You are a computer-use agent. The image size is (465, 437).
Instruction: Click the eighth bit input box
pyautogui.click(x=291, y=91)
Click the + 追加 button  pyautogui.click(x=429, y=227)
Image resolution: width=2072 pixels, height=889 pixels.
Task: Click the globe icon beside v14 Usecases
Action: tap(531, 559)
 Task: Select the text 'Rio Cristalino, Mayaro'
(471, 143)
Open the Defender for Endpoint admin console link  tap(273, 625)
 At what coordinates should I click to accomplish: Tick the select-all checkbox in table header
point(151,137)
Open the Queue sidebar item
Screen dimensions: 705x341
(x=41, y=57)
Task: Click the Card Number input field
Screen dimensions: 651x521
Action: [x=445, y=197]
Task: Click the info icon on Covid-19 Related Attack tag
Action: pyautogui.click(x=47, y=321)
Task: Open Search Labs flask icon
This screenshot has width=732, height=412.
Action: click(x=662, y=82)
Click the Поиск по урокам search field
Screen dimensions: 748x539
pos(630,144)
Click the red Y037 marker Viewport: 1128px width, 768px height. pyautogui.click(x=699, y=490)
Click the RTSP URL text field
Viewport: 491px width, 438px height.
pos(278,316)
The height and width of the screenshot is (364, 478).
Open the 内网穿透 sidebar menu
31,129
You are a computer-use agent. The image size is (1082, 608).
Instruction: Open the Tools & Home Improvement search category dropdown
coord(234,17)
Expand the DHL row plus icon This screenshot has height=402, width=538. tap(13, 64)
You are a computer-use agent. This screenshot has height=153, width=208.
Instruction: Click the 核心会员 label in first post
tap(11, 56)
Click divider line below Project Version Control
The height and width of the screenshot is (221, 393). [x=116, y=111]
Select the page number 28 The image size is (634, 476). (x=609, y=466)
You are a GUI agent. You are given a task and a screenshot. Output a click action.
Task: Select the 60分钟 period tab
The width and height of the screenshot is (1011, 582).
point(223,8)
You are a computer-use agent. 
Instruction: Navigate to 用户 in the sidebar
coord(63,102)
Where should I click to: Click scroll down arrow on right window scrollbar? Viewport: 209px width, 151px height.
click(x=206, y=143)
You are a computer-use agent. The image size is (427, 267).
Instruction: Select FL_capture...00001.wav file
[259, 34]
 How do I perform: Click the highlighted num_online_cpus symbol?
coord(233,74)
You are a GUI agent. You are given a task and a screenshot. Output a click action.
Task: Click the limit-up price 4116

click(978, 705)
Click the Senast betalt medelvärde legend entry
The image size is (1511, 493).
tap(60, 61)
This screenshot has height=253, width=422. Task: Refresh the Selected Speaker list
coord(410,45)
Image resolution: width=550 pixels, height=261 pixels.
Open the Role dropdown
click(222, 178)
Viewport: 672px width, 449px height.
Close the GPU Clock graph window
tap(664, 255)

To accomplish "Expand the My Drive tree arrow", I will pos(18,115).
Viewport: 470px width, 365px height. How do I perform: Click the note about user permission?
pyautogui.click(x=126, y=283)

——————————

### AIM OF THE EXERCISE
Output every line above without altering anything.

### RESULT FOR THIS TASK
You are a computer-use agent. The image size is (465, 437).
Instruction: Click the eighth bit input box
pyautogui.click(x=291, y=91)
Click the + 追加 button  pyautogui.click(x=429, y=227)
Image resolution: width=2072 pixels, height=889 pixels.
Task: Click the globe icon beside v14 Usecases
Action: tap(531, 559)
 Task: Select the text 'Rio Cristalino, Mayaro'
(471, 143)
Open the Defender for Endpoint admin console link  tap(273, 625)
 At what coordinates should I click to accomplish: Tick the select-all checkbox in table header
point(151,137)
Open the Queue sidebar item
Screen dimensions: 705x341
(x=41, y=57)
Task: Click the Card Number input field
Screen dimensions: 651x521
Action: [x=445, y=197]
Task: Click the info icon on Covid-19 Related Attack tag
Action: pyautogui.click(x=47, y=321)
Task: Open Search Labs flask icon
This screenshot has width=732, height=412.
Action: click(x=662, y=82)
Click the Поиск по урокам search field
Screen dimensions: 748x539
pos(630,144)
Click the red Y037 marker Viewport: 1128px width, 768px height. pyautogui.click(x=699, y=490)
Click the RTSP URL text field
Viewport: 491px width, 438px height.
pos(278,316)
The height and width of the screenshot is (364, 478).
Open the 内网穿透 sidebar menu
31,129
You are a computer-use agent. The image size is (1082, 608).
Instruction: Open the Tools & Home Improvement search category dropdown
coord(234,17)
Expand the DHL row plus icon This screenshot has height=402, width=538. tap(13, 64)
You are a computer-use agent. This screenshot has height=153, width=208.
Instruction: Click the 核心会员 label in first post
tap(11, 56)
Click divider line below Project Version Control
The height and width of the screenshot is (221, 393). [x=116, y=111]
Select the page number 28 The image size is (634, 476). (x=609, y=466)
You are a GUI agent. You are given a task and a screenshot. Output a click action.
Task: Select the 60分钟 period tab
The width and height of the screenshot is (1011, 582).
point(223,8)
You are a computer-use agent. 
Instruction: Navigate to 用户 in the sidebar
coord(63,102)
Where should I click to: Click scroll down arrow on right window scrollbar? Viewport: 209px width, 151px height.
click(x=206, y=143)
You are a computer-use agent. The image size is (427, 267).
Instruction: Select FL_capture...00001.wav file
[259, 34]
 How do I perform: Click the highlighted num_online_cpus symbol?
coord(233,74)
You are a GUI agent. You are given a task and a screenshot. Output a click action.
Task: Click the limit-up price 4116

click(978, 705)
Click the Senast betalt medelvärde legend entry
The image size is (1511, 493).
tap(60, 61)
This screenshot has height=253, width=422. Task: Refresh the Selected Speaker list
coord(410,45)
Image resolution: width=550 pixels, height=261 pixels.
Open the Role dropdown
click(222, 178)
Viewport: 672px width, 449px height.
Close the GPU Clock graph window
tap(664, 255)

To accomplish "Expand the My Drive tree arrow", I will pos(18,115).
Viewport: 470px width, 365px height. How do I perform: Click the note about user permission?
pyautogui.click(x=126, y=283)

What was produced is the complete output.